▶ [PROBLEM DESCRIPTION]: The entire listing below is to be transcribed without a single slip.

▶ [SUPPLIED DATA]:
+===+
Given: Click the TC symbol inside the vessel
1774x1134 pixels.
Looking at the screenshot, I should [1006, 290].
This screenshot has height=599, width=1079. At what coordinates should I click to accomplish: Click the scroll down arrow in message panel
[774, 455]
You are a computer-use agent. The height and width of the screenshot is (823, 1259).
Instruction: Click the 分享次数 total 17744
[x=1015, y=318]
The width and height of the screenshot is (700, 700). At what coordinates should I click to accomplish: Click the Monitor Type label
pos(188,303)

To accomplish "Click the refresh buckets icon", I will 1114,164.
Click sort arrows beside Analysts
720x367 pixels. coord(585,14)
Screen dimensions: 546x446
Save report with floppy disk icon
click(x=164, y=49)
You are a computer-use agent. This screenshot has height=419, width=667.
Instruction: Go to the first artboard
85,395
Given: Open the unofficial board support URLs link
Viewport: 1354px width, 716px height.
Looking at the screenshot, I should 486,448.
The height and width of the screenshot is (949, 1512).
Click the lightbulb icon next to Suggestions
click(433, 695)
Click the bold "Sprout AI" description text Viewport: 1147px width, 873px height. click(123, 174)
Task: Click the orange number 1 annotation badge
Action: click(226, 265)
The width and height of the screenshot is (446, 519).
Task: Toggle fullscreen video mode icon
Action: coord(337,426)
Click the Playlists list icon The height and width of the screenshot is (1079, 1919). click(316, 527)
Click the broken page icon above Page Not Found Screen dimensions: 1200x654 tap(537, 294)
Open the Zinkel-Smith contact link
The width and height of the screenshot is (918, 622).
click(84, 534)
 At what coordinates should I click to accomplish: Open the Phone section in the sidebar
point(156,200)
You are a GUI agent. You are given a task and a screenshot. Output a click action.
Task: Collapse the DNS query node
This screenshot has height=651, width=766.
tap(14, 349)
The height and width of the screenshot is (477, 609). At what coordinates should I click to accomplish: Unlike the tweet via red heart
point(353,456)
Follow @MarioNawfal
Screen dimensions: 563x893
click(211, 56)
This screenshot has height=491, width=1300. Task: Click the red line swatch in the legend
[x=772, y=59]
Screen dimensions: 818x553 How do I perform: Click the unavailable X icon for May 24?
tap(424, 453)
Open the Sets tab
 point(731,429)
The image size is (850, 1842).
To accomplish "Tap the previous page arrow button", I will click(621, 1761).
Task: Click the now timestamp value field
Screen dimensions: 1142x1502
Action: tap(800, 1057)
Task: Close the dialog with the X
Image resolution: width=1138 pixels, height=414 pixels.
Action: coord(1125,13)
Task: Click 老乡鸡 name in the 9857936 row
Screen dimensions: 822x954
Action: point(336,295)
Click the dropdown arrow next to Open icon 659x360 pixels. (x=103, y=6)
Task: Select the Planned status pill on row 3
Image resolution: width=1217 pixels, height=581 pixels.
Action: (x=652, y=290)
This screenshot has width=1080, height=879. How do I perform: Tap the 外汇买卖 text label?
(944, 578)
+===+
▶ [FINISHED EXERCISE]:
Given: Click the TC symbol inside the vessel
1774x1134 pixels.
Looking at the screenshot, I should [1006, 290].
This screenshot has height=599, width=1079. At what coordinates should I click to accomplish: Click the scroll down arrow in message panel
[774, 455]
You are a computer-use agent. The height and width of the screenshot is (823, 1259).
Instruction: Click the 分享次数 total 17744
[x=1015, y=318]
The width and height of the screenshot is (700, 700). At what coordinates should I click to accomplish: Click the Monitor Type label
pos(188,303)

To accomplish "Click the refresh buckets icon", I will 1114,164.
Click sort arrows beside Analysts
720x367 pixels. coord(585,14)
Screen dimensions: 546x446
Save report with floppy disk icon
click(x=164, y=49)
You are a computer-use agent. This screenshot has height=419, width=667.
Instruction: Go to the first artboard
85,395
Given: Open the unofficial board support URLs link
Viewport: 1354px width, 716px height.
Looking at the screenshot, I should 486,448.
The height and width of the screenshot is (949, 1512).
Click the lightbulb icon next to Suggestions
click(433, 695)
Click the bold "Sprout AI" description text Viewport: 1147px width, 873px height. click(123, 174)
Task: Click the orange number 1 annotation badge
Action: click(226, 265)
The width and height of the screenshot is (446, 519).
Task: Toggle fullscreen video mode icon
Action: coord(337,426)
Click the Playlists list icon The height and width of the screenshot is (1079, 1919). click(316, 527)
Click the broken page icon above Page Not Found Screen dimensions: 1200x654 tap(537, 294)
Open the Zinkel-Smith contact link
The width and height of the screenshot is (918, 622).
click(84, 534)
 At what coordinates should I click to accomplish: Open the Phone section in the sidebar
point(156,200)
You are a GUI agent. You are given a task and a screenshot. Output a click action.
Task: Collapse the DNS query node
This screenshot has height=651, width=766.
tap(14, 349)
The height and width of the screenshot is (477, 609). At what coordinates should I click to accomplish: Unlike the tweet via red heart
point(353,456)
Follow @MarioNawfal
Screen dimensions: 563x893
click(211, 56)
This screenshot has height=491, width=1300. Task: Click the red line swatch in the legend
[x=772, y=59]
Screen dimensions: 818x553 How do I perform: Click the unavailable X icon for May 24?
tap(424, 453)
Open the Sets tab
 point(731,429)
The image size is (850, 1842).
To accomplish "Tap the previous page arrow button", I will click(621, 1761).
Task: Click the now timestamp value field
Screen dimensions: 1142x1502
Action: tap(800, 1057)
Task: Close the dialog with the X
Image resolution: width=1138 pixels, height=414 pixels.
Action: coord(1125,13)
Task: Click 老乡鸡 name in the 9857936 row
Screen dimensions: 822x954
Action: point(336,295)
Click the dropdown arrow next to Open icon 659x360 pixels. (x=103, y=6)
Task: Select the Planned status pill on row 3
Image resolution: width=1217 pixels, height=581 pixels.
Action: (x=652, y=290)
This screenshot has width=1080, height=879. How do I perform: Tap the 外汇买卖 text label?
(944, 578)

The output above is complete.